For the entries below, repeat exactly each line starting with the one that contains "Kristine (64, 802)" and going on through the one that contains "E-post (79, 2125)", and no others.

*** Opening INFORMATION ***

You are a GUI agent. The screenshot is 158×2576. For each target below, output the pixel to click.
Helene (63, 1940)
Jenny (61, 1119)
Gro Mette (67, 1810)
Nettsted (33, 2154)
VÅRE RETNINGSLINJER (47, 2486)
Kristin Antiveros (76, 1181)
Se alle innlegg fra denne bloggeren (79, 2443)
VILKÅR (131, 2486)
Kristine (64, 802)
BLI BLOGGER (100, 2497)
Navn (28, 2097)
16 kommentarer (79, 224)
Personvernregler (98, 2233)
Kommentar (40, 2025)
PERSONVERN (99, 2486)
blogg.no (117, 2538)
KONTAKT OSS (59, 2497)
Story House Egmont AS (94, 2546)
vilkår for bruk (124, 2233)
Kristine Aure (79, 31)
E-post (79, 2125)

*** Closing INFORMATION ***
*** Opening INFORMATION ***

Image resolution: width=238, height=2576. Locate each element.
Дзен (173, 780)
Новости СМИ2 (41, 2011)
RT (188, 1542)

*** Closing INFORMATION ***

**FINAL ANSWER**
Kristine (64, 802)
BLI BLOGGER (100, 2497)
Navn (28, 2097)
16 kommentarer (79, 224)
Personvernregler (98, 2233)
Kommentar (40, 2025)
PERSONVERN (99, 2486)
blogg.no (117, 2538)
KONTAKT OSS (59, 2497)
Story House Egmont AS (94, 2546)
vilkår for bruk (124, 2233)
Kristine Aure (79, 31)
E-post (79, 2125)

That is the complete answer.